_The problem_: Copy the data word for word, starting with the line that contains "Viewport: 228px width, 319px height." and continuing through the end of the data.

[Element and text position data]
......

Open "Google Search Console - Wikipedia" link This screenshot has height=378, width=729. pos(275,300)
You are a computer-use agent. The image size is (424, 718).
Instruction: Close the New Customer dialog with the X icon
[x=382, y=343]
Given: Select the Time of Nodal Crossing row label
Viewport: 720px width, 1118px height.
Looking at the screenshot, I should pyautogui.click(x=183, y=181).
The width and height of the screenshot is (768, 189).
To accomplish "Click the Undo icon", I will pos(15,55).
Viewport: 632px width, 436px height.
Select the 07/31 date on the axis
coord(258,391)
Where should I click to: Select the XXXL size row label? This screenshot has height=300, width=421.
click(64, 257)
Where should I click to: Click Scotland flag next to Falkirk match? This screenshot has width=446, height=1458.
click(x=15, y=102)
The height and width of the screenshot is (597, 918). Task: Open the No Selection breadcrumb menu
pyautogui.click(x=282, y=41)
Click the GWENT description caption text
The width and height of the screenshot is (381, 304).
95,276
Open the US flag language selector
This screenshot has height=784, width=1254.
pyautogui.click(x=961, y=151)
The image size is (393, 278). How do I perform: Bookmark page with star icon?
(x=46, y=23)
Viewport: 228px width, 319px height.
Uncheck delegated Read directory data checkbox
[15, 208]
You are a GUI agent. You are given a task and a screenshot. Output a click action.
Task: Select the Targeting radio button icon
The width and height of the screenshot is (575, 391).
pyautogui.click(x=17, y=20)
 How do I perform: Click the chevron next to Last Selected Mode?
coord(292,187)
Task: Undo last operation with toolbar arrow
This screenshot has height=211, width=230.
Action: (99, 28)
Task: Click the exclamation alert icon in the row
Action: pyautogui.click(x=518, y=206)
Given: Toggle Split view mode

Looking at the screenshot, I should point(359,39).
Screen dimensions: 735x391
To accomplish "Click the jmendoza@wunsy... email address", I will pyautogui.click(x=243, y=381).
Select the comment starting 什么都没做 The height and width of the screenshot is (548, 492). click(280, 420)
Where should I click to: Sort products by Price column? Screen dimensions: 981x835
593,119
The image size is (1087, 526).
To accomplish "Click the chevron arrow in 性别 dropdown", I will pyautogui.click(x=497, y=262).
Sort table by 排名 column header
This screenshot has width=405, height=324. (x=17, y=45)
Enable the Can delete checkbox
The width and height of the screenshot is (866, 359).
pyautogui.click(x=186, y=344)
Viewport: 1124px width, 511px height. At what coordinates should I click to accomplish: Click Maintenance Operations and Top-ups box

......

_Task answer_:
Viewport: 228px width, 319px height.
Uncheck delegated Read directory data checkbox
[15, 208]
You are a GUI agent. You are given a task and a screenshot. Output a click action.
Task: Select the Targeting radio button icon
The width and height of the screenshot is (575, 391).
pyautogui.click(x=17, y=20)
 How do I perform: Click the chevron next to Last Selected Mode?
coord(292,187)
Task: Undo last operation with toolbar arrow
This screenshot has height=211, width=230.
Action: (99, 28)
Task: Click the exclamation alert icon in the row
Action: pyautogui.click(x=518, y=206)
Given: Toggle Split view mode

Looking at the screenshot, I should point(359,39).
Screen dimensions: 735x391
To accomplish "Click the jmendoza@wunsy... email address", I will pyautogui.click(x=243, y=381).
Select the comment starting 什么都没做 The height and width of the screenshot is (548, 492). click(280, 420)
Where should I click to: Sort products by Price column? Screen dimensions: 981x835
593,119
The image size is (1087, 526).
To accomplish "Click the chevron arrow in 性别 dropdown", I will pyautogui.click(x=497, y=262).
Sort table by 排名 column header
This screenshot has width=405, height=324. (x=17, y=45)
Enable the Can delete checkbox
The width and height of the screenshot is (866, 359).
pyautogui.click(x=186, y=344)
Viewport: 1124px width, 511px height. At what coordinates should I click to accomplish: Click Maintenance Operations and Top-ups box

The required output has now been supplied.